To cover the cost of four glasses of beer, I gave the waitress (ahem, I mean “server-person”) a $50 bill, and she asked if I wanted my change. I was puzzled and told her “yes of course”, until my companion reminded me that rapacious prices and taxes mean I need to tip too, something which just isn’t done in the People’s Republic. But it explained the server’s obviously-fake good cheer and overly-attentive service.

Alcohol in the Bureaucratic Republic of Canada is both expensive and a jealously-guarded source of government control and revenue. It seems odd that Chinese, but not Canadians, are able to buy alcohol at low prices virtually anywhere. Comparable prices in Canada are at least five to ten times higher, and usually require a trip to the local government store. Unlike episodes such as the disgraceful 2011 drunken looting and violence which occurred in Vancouver, I saw almost no public inebriation in China, much less alcohol-fueled riotous disorder.

While family continues to be the backbone of Chinese society, such is not the case in the West. Single motherhood is not only the norm for young women, it is seen as a career path by many, who take advantage of forced parenthood (for men only – that’s called “equality”, for the uninitiated) and state subsidies to ease their own way through life.

Canadian cigarettes cost an outrageous $12 per pack, compared to the buck-and-a-half or so I was used to. Recent newspaper headlines suggest that tobacco may soon “become” illegal in Canada, as if such things happen of their own volition. Rents are equally outrageous, solutions to high housing costs being apparently beyond the bureaucracy’s reach. Good news though; the premier of British Columbia recently announced that she will “personally” go after realtors and speculators (many of them Chinese) engaged in dubious but legal practices, as if she and she alone were the whole of the law.

This portion of Canada at least feels stagnant, regulated, penalized, over-taxed, optimised towards safety at all costs and a Marxist-style utopia through an all-encompassing bureaucratic dictatorship. A sense of common purpose among the population is entirely absent. I surmise this is the price for clear blue skies and clean tap water, or something.

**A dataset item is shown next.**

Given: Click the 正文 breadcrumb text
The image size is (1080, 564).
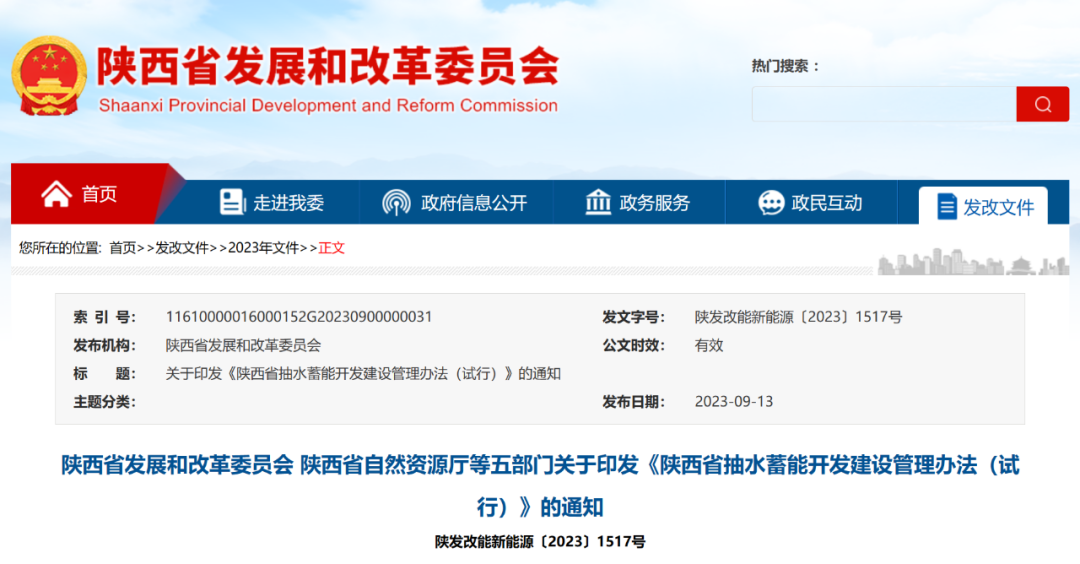Looking at the screenshot, I should pos(331,248).
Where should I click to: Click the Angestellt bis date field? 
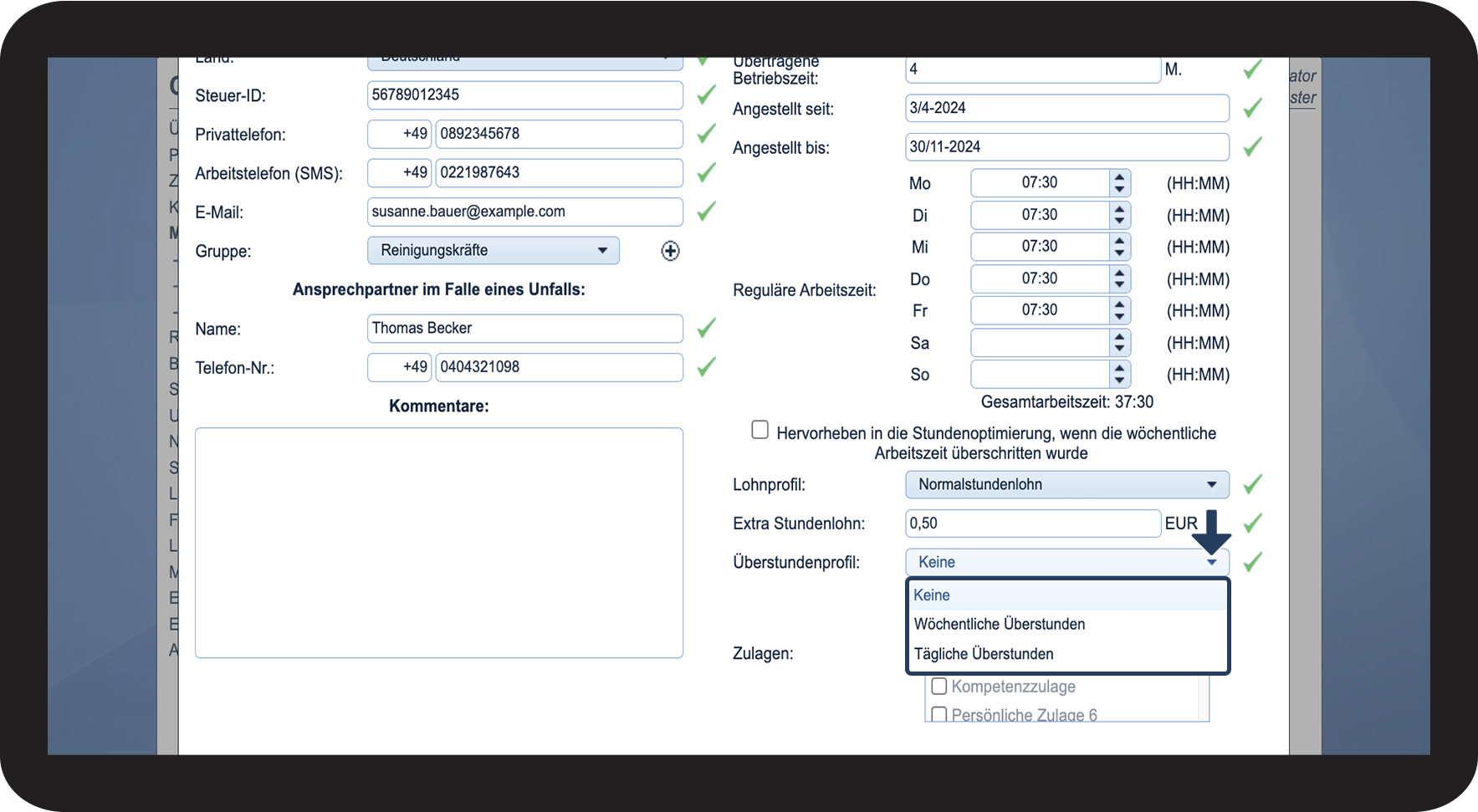[x=1066, y=147]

The price feels high, and I’m bored too. I miss the chaos of China, the energy, the extravagances found at both ends of every spectrum. I miss my occasionally-sullen high-schoolers trapped in their classrooms from 7:30 in the morning until 10:00 at night. I miss the crowded sidewalks, the low prices, the endless small shops, the incredible variety of foods, the unabashed non-enforcement of trivial laws, the street vendors peddling doubtful but tasty treats. I miss the routine affordability of daily dining out and walking or taxiing to a pub or club where I can meet or make as many friends as I care to and party ‘til the cows come home if I so choose.

I miss the university students who tell me they expect an easy course because I’m a foreign teacher (they’re in for a surprise). I miss the pretty husband-hunting girls, the arrogant young men who chase the new Chinese Dream, and the stoic tolerance of driving “offences” that would incite instant murderous road-rage on any Canadian highway or byway.

I do not really miss the pushy older generation who spit incessantly and turn every queue into an elbows-flying mini-brawl, but I’d accept them in trade for the necessity of having a license, a permit, a certificate and an inspection before I can sell a sandwich or repair the broken stair on a house. I almost, but not quite, miss the warm beer, the polluted grey skies and boil-before-you-drink water, and the traffic jams at every major intersection.

But mostly, I miss the personal and economic freedom I enjoyed in China.